• **Task details**: Nothing should differ. Repeat every record as written.

(Entries taken from a collection)
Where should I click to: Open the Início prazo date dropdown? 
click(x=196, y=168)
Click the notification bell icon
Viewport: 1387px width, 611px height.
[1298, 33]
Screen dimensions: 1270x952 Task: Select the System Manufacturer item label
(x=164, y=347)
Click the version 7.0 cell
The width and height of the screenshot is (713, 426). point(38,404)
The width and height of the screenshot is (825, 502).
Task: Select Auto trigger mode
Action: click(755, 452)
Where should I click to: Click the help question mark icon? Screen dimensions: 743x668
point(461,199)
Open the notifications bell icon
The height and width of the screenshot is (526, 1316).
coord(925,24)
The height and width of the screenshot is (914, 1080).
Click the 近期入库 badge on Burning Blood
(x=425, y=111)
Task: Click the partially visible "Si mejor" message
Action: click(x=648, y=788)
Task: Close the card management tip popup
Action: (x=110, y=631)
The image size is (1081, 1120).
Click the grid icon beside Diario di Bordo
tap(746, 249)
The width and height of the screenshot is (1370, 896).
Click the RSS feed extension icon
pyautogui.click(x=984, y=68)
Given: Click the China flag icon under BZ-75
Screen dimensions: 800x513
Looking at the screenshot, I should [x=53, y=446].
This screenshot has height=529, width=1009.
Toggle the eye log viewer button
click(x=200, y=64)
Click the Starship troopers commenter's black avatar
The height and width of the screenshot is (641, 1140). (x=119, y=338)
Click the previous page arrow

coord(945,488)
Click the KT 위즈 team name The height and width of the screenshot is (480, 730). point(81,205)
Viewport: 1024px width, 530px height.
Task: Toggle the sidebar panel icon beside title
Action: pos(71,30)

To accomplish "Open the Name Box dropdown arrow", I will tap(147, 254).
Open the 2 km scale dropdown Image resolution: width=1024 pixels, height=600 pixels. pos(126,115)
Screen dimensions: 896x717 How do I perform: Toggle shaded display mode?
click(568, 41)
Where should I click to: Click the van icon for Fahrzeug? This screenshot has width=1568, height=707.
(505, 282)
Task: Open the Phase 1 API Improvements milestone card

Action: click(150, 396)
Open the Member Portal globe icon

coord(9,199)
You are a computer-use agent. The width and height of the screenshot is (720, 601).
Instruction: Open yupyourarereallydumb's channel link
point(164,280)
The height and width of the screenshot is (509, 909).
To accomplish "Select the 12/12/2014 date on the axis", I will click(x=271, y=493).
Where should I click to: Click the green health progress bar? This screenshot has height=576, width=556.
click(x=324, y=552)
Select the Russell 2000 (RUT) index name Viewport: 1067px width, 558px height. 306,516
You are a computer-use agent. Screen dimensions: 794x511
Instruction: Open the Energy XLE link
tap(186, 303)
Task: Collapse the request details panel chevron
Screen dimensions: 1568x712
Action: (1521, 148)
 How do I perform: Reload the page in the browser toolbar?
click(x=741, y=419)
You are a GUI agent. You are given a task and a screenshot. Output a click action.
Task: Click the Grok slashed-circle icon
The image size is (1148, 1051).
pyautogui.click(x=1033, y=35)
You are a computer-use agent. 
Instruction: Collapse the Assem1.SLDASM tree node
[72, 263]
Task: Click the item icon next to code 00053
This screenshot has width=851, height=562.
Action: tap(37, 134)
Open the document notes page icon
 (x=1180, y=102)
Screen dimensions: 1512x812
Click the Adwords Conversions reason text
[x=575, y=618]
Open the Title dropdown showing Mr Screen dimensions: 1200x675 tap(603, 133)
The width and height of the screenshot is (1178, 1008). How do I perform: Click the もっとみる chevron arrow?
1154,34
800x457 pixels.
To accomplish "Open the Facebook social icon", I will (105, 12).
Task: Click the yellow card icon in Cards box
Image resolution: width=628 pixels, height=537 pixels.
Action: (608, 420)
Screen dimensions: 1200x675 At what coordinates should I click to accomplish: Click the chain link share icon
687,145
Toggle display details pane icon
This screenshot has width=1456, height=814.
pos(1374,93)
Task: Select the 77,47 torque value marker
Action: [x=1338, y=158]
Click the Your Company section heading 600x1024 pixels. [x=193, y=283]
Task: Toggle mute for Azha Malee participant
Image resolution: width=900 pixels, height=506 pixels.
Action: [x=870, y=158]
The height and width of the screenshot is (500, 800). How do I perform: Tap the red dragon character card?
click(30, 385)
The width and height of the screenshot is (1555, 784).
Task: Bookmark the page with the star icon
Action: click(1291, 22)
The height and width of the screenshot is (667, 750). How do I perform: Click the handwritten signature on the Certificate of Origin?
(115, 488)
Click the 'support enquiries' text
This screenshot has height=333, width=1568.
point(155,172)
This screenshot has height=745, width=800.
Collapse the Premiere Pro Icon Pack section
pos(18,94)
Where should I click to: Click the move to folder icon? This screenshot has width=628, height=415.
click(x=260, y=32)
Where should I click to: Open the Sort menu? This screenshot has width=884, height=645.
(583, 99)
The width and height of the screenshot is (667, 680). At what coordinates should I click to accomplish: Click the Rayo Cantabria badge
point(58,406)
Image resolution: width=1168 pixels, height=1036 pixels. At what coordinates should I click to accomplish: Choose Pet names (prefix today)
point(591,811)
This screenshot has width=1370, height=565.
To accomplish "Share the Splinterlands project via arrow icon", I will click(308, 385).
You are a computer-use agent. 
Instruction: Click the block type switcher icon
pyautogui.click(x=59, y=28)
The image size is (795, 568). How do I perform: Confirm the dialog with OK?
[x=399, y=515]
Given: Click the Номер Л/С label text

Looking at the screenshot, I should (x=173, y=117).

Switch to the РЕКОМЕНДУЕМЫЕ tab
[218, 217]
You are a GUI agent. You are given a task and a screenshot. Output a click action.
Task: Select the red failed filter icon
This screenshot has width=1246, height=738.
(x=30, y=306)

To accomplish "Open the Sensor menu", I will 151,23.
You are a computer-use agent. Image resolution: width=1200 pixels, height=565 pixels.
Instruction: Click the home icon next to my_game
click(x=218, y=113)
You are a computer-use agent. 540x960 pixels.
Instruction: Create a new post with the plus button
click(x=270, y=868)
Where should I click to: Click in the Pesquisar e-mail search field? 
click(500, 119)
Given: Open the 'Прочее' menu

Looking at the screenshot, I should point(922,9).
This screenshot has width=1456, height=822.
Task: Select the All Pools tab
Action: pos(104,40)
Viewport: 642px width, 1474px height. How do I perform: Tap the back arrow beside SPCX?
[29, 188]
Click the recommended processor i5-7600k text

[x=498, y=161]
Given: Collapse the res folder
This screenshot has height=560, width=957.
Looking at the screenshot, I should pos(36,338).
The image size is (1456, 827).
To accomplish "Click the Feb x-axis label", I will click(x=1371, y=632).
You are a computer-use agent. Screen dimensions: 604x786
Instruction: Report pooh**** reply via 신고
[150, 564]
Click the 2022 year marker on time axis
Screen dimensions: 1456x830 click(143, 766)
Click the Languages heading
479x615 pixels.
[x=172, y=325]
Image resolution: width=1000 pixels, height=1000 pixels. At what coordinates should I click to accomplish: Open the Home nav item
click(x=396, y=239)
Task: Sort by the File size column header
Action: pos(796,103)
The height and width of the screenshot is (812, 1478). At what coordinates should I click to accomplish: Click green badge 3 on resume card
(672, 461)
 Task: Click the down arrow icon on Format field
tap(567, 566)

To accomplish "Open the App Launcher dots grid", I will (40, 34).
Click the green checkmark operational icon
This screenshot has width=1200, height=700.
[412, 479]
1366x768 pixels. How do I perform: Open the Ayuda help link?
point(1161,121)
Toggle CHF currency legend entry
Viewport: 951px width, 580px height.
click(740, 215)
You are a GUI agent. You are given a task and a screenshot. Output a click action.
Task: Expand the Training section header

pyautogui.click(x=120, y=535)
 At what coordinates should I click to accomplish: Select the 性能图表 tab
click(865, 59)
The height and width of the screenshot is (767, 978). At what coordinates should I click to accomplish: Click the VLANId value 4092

• **Exercise solution**:
Where should I click to: Open the Início prazo date dropdown? 
click(x=196, y=168)
Click the notification bell icon
Viewport: 1387px width, 611px height.
[1298, 33]
Screen dimensions: 1270x952 Task: Select the System Manufacturer item label
(x=164, y=347)
Click the version 7.0 cell
The width and height of the screenshot is (713, 426). point(38,404)
The width and height of the screenshot is (825, 502).
Task: Select Auto trigger mode
Action: click(755, 452)
Where should I click to: Click the help question mark icon? Screen dimensions: 743x668
point(461,199)
Open the notifications bell icon
The height and width of the screenshot is (526, 1316).
coord(925,24)
The height and width of the screenshot is (914, 1080).
Click the 近期入库 badge on Burning Blood
(x=425, y=111)
Task: Click the partially visible "Si mejor" message
Action: click(x=648, y=788)
Task: Close the card management tip popup
Action: (x=110, y=631)
The image size is (1081, 1120).
Click the grid icon beside Diario di Bordo
tap(746, 249)
The width and height of the screenshot is (1370, 896).
Click the RSS feed extension icon
pyautogui.click(x=984, y=68)
Given: Click the China flag icon under BZ-75
Screen dimensions: 800x513
Looking at the screenshot, I should [x=53, y=446].
This screenshot has height=529, width=1009.
Toggle the eye log viewer button
click(x=200, y=64)
Click the Starship troopers commenter's black avatar
The height and width of the screenshot is (641, 1140). (x=119, y=338)
Click the previous page arrow

coord(945,488)
Click the KT 위즈 team name The height and width of the screenshot is (480, 730). point(81,205)
Viewport: 1024px width, 530px height.
Task: Toggle the sidebar panel icon beside title
Action: pos(71,30)

To accomplish "Open the Name Box dropdown arrow", I will tap(147, 254).
Open the 2 km scale dropdown Image resolution: width=1024 pixels, height=600 pixels. pos(126,115)
Screen dimensions: 896x717 How do I perform: Toggle shaded display mode?
click(568, 41)
Where should I click to: Click the van icon for Fahrzeug? This screenshot has width=1568, height=707.
(505, 282)
Task: Open the Phase 1 API Improvements milestone card

Action: click(150, 396)
Open the Member Portal globe icon

coord(9,199)
You are a computer-use agent. The width and height of the screenshot is (720, 601).
Instruction: Open yupyourarereallydumb's channel link
point(164,280)
The height and width of the screenshot is (509, 909).
To accomplish "Select the 12/12/2014 date on the axis", I will click(x=271, y=493).
Where should I click to: Click the green health progress bar? This screenshot has height=576, width=556.
click(x=324, y=552)
Select the Russell 2000 (RUT) index name Viewport: 1067px width, 558px height. 306,516
You are a computer-use agent. Screen dimensions: 794x511
Instruction: Open the Energy XLE link
tap(186, 303)
Task: Collapse the request details panel chevron
Screen dimensions: 1568x712
Action: (1521, 148)
 How do I perform: Reload the page in the browser toolbar?
click(x=741, y=419)
You are a GUI agent. You are given a task and a screenshot. Output a click action.
Task: Click the Grok slashed-circle icon
The image size is (1148, 1051).
pyautogui.click(x=1033, y=35)
You are a computer-use agent. 
Instruction: Collapse the Assem1.SLDASM tree node
[72, 263]
Task: Click the item icon next to code 00053
This screenshot has width=851, height=562.
Action: tap(37, 134)
Open the document notes page icon
 (x=1180, y=102)
Screen dimensions: 1512x812
Click the Adwords Conversions reason text
[x=575, y=618]
Open the Title dropdown showing Mr Screen dimensions: 1200x675 tap(603, 133)
The width and height of the screenshot is (1178, 1008). How do I perform: Click the もっとみる chevron arrow?
1154,34
800x457 pixels.
To accomplish "Open the Facebook social icon", I will (105, 12).
Task: Click the yellow card icon in Cards box
Image resolution: width=628 pixels, height=537 pixels.
Action: (608, 420)
Screen dimensions: 1200x675 At what coordinates should I click to accomplish: Click the chain link share icon
687,145
Toggle display details pane icon
This screenshot has width=1456, height=814.
pos(1374,93)
Task: Select the 77,47 torque value marker
Action: [x=1338, y=158]
Click the Your Company section heading 600x1024 pixels. [x=193, y=283]
Task: Toggle mute for Azha Malee participant
Image resolution: width=900 pixels, height=506 pixels.
Action: [x=870, y=158]
The height and width of the screenshot is (500, 800). How do I perform: Tap the red dragon character card?
click(30, 385)
The width and height of the screenshot is (1555, 784).
Task: Bookmark the page with the star icon
Action: click(1291, 22)
The height and width of the screenshot is (667, 750). How do I perform: Click the handwritten signature on the Certificate of Origin?
(115, 488)
Click the 'support enquiries' text
This screenshot has height=333, width=1568.
point(155,172)
This screenshot has height=745, width=800.
Collapse the Premiere Pro Icon Pack section
pos(18,94)
Where should I click to: Click the move to folder icon? This screenshot has width=628, height=415.
click(x=260, y=32)
Where should I click to: Open the Sort menu? This screenshot has width=884, height=645.
(583, 99)
The width and height of the screenshot is (667, 680). At what coordinates should I click to accomplish: Click the Rayo Cantabria badge
point(58,406)
Image resolution: width=1168 pixels, height=1036 pixels. At what coordinates should I click to accomplish: Choose Pet names (prefix today)
point(591,811)
This screenshot has width=1370, height=565.
To accomplish "Share the Splinterlands project via arrow icon", I will click(308, 385).
You are a computer-use agent. 
Instruction: Click the block type switcher icon
pyautogui.click(x=59, y=28)
The image size is (795, 568). How do I perform: Confirm the dialog with OK?
[x=399, y=515]
Given: Click the Номер Л/С label text

Looking at the screenshot, I should (x=173, y=117).

Switch to the РЕКОМЕНДУЕМЫЕ tab
[218, 217]
You are a GUI agent. You are given a task and a screenshot. Output a click action.
Task: Select the red failed filter icon
This screenshot has width=1246, height=738.
(x=30, y=306)

To accomplish "Open the Sensor menu", I will 151,23.
You are a computer-use agent. Image resolution: width=1200 pixels, height=565 pixels.
Instruction: Click the home icon next to my_game
click(x=218, y=113)
You are a computer-use agent. 540x960 pixels.
Instruction: Create a new post with the plus button
click(x=270, y=868)
Where should I click to: Click in the Pesquisar e-mail search field? 
click(500, 119)
Given: Open the 'Прочее' menu

Looking at the screenshot, I should point(922,9).
This screenshot has width=1456, height=822.
Task: Select the All Pools tab
Action: pos(104,40)
Viewport: 642px width, 1474px height. How do I perform: Tap the back arrow beside SPCX?
[29, 188]
Click the recommended processor i5-7600k text

[x=498, y=161]
Given: Collapse the res folder
This screenshot has height=560, width=957.
Looking at the screenshot, I should pos(36,338).
The image size is (1456, 827).
To accomplish "Click the Feb x-axis label", I will click(x=1371, y=632).
You are a computer-use agent. Screen dimensions: 604x786
Instruction: Report pooh**** reply via 신고
[150, 564]
Click the 2022 year marker on time axis
Screen dimensions: 1456x830 click(143, 766)
Click the Languages heading
479x615 pixels.
[x=172, y=325]
Image resolution: width=1000 pixels, height=1000 pixels. At what coordinates should I click to accomplish: Open the Home nav item
click(x=396, y=239)
Task: Sort by the File size column header
Action: pos(796,103)
The height and width of the screenshot is (812, 1478). At what coordinates should I click to accomplish: Click green badge 3 on resume card
(672, 461)
 Task: Click the down arrow icon on Format field
tap(567, 566)

To accomplish "Open the App Launcher dots grid", I will (40, 34).
Click the green checkmark operational icon
This screenshot has width=1200, height=700.
[412, 479]
1366x768 pixels. How do I perform: Open the Ayuda help link?
point(1161,121)
Toggle CHF currency legend entry
Viewport: 951px width, 580px height.
click(740, 215)
You are a GUI agent. You are given a task and a screenshot. Output a click action.
Task: Expand the Training section header

pyautogui.click(x=120, y=535)
 At what coordinates should I click to accomplish: Select the 性能图表 tab
click(865, 59)
The height and width of the screenshot is (767, 978). At what coordinates should I click to accomplish: Click the VLANId value 4092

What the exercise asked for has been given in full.